In the records below, begin at the line containing "Instruction: Start debugging" and end at the line containing "Reply to the main tweet"; quote every line in that span exactly, including both boundary lines, and no others.

#### SUPPLIED MATERIAL

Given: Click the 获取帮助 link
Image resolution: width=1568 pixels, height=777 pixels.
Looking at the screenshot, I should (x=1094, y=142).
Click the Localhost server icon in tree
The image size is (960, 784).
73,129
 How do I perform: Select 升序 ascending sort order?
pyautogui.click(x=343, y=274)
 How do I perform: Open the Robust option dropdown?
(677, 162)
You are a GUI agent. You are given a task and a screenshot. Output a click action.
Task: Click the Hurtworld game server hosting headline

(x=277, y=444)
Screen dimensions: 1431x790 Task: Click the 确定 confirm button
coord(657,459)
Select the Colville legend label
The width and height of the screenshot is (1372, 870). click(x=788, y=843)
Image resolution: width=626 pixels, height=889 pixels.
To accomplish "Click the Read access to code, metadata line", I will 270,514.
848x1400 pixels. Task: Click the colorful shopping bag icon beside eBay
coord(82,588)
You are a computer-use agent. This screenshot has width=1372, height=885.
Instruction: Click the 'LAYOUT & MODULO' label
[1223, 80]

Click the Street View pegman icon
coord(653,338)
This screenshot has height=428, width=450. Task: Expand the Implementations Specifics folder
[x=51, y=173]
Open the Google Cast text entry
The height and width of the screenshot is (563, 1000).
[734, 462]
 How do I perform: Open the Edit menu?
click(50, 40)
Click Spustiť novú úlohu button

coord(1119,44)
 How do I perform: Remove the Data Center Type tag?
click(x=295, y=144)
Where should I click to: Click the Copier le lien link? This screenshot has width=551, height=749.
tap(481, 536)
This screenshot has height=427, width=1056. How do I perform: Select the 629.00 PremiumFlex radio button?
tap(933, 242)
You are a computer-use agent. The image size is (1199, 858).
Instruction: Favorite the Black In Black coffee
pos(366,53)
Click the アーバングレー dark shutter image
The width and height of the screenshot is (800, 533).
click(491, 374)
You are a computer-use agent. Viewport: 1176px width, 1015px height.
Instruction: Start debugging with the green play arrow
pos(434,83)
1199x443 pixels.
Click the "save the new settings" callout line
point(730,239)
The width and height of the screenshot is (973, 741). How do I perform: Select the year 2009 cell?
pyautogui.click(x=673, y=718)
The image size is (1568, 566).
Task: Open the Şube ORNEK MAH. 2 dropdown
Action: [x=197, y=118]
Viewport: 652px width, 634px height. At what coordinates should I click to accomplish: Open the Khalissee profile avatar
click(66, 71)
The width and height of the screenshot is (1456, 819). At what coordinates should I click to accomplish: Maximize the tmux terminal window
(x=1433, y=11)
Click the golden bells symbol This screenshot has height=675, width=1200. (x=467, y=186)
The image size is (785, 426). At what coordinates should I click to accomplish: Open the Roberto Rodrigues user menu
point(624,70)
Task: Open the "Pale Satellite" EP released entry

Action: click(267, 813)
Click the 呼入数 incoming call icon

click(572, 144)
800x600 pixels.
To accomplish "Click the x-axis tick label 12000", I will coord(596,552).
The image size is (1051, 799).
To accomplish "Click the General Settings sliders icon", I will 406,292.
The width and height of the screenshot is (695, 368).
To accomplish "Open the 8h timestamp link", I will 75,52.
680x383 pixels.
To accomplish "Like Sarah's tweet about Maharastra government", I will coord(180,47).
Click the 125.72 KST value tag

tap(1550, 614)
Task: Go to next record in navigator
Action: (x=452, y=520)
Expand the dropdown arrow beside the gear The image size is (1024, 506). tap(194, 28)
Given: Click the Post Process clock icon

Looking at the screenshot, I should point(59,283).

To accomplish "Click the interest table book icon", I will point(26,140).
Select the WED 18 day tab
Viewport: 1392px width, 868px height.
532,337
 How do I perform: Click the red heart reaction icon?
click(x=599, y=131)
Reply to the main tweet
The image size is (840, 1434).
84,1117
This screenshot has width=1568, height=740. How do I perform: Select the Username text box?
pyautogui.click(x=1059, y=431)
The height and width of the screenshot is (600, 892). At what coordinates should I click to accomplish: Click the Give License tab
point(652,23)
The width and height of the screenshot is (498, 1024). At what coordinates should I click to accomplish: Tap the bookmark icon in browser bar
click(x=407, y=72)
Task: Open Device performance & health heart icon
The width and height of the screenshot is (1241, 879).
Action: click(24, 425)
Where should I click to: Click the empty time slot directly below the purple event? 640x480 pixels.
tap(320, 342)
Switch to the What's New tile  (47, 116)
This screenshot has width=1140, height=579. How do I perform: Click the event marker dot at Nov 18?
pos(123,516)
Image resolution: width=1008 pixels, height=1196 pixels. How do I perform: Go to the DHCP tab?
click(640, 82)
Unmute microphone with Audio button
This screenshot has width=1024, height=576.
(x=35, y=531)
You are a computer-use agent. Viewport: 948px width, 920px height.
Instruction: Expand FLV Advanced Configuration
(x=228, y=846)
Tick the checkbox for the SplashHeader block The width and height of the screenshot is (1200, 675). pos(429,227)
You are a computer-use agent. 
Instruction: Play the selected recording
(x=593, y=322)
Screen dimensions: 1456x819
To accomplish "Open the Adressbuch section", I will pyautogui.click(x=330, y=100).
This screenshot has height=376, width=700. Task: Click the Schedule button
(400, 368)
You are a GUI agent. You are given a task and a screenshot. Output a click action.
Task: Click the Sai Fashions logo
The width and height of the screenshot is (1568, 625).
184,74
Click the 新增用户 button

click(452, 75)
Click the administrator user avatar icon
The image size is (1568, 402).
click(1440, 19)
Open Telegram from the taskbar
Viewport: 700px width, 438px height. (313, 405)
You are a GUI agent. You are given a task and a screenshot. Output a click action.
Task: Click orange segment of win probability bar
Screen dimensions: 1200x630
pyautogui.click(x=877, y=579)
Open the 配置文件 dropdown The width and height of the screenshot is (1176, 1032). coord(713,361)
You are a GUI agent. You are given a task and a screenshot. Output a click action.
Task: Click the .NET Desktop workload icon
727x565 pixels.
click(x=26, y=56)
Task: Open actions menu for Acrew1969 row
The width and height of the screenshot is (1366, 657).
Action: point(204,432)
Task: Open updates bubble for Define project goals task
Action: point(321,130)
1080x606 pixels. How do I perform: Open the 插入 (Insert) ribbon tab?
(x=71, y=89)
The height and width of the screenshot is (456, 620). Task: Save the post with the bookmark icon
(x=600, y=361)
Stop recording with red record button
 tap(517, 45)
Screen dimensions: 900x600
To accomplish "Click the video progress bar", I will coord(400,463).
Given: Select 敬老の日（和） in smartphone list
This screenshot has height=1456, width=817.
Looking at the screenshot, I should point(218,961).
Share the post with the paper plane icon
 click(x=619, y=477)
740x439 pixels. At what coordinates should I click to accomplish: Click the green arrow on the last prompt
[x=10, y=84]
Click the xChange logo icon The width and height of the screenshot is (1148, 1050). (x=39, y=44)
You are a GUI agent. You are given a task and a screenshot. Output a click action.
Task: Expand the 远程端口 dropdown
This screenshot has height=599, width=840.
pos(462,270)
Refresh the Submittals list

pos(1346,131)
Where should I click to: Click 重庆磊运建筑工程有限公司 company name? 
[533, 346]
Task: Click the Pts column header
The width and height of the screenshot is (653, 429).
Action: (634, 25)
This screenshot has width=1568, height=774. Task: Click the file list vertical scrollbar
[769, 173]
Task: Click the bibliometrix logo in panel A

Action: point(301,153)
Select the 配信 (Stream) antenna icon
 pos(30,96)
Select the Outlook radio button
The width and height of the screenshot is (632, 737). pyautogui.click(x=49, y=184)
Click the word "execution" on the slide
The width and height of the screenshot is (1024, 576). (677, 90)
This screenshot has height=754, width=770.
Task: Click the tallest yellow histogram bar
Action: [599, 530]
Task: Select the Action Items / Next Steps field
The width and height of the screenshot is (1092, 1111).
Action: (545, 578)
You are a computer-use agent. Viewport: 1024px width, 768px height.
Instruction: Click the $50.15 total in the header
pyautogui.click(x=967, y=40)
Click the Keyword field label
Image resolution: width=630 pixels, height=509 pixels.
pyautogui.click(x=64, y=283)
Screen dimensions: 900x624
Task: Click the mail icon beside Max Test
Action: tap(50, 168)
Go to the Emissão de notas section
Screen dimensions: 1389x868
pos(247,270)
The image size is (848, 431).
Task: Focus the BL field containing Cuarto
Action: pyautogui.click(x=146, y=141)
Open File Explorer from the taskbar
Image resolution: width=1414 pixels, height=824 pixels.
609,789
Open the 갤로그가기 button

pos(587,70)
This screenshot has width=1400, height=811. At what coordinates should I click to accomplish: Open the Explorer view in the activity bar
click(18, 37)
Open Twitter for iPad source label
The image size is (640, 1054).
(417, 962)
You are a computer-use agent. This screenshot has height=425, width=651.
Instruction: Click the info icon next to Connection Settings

########

◆ **ANSWER TO THIS EXERCISE**
Instruction: Start debugging with the green play arrow
pos(434,83)
1199x443 pixels.
Click the "save the new settings" callout line
point(730,239)
The width and height of the screenshot is (973, 741). How do I perform: Select the year 2009 cell?
pyautogui.click(x=673, y=718)
The image size is (1568, 566).
Task: Open the Şube ORNEK MAH. 2 dropdown
Action: [x=197, y=118]
Viewport: 652px width, 634px height. At what coordinates should I click to accomplish: Open the Khalissee profile avatar
click(66, 71)
The width and height of the screenshot is (1456, 819). At what coordinates should I click to accomplish: Maximize the tmux terminal window
(x=1433, y=11)
Click the golden bells symbol This screenshot has height=675, width=1200. (x=467, y=186)
The image size is (785, 426). At what coordinates should I click to accomplish: Open the Roberto Rodrigues user menu
point(624,70)
Task: Open the "Pale Satellite" EP released entry

Action: click(267, 813)
Click the 呼入数 incoming call icon

click(572, 144)
800x600 pixels.
To accomplish "Click the x-axis tick label 12000", I will coord(596,552).
The image size is (1051, 799).
To accomplish "Click the General Settings sliders icon", I will 406,292.
The width and height of the screenshot is (695, 368).
To accomplish "Open the 8h timestamp link", I will 75,52.
680x383 pixels.
To accomplish "Like Sarah's tweet about Maharastra government", I will coord(180,47).
Click the 125.72 KST value tag

tap(1550, 614)
Task: Go to next record in navigator
Action: (x=452, y=520)
Expand the dropdown arrow beside the gear The image size is (1024, 506). tap(194, 28)
Given: Click the Post Process clock icon

Looking at the screenshot, I should point(59,283).

To accomplish "Click the interest table book icon", I will point(26,140).
Select the WED 18 day tab
Viewport: 1392px width, 868px height.
532,337
 How do I perform: Click the red heart reaction icon?
click(x=599, y=131)
Reply to the main tweet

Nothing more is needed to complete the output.